Sodium for Premenstrual Syndrome

Fluid retention, bloating and weight gain are without a doubt the most common PMS complaints among my clients. High levels of estrogen associated with PMS can cause your kidneys to retain water and sodium. Eliminating table salt and foods high in sodium the week before your period will certainly help prevent swollen hands and feet, not to mention tight waistbands.

Sodium is an essential nutrient that our body needs to maintain its fluid balance, but we actually need only a very tiny amount. For sedentary Americans, all it takes is a mere 500 milligrams (or 1/5 teaspoon) of sodium to cover the body’s requirement. If you sweat during exercise you need a little more salt, but not much. You might have already guessed that we’re getting much more sodium than we need—10 times more. Each day the average American consumes about two teaspoons of salt.

To help cut back on sodium, avoid the salt shaker at the table, minimize the use of salt in cooking, and buy commercial food products that are low in added salt. Eating fewer processed foods is one of the key strategies to de-salt your diet. Most of the salt we consume every day comes from processed and prepared foods—only one-fourth comes from the salt shaker!
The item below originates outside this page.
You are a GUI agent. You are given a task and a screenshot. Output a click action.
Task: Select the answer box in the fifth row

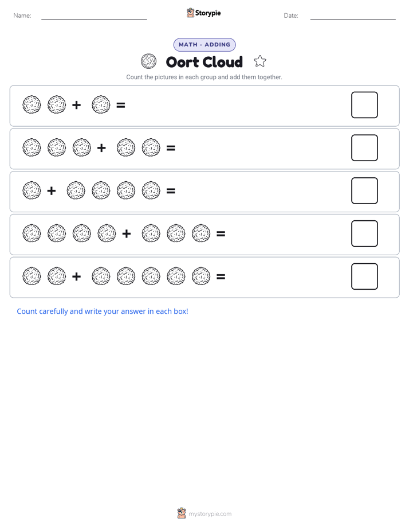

See the list on page 41 of chapter 1 to help you cut down on foods high in sodium. Aim for no more than 2400 milligrams of sodium each day (that’s 1 teaspoon of salt). To season your foods without adding salt, use herbs, spices, flavored vinegars and fruit juices. Remember that the sodium content of convenience foods labeled “low sodium” or “reduced salt” can vary, so be sure to check the nutrition information panel. And don’t forget to rinse canned vegetables to remove excess salt.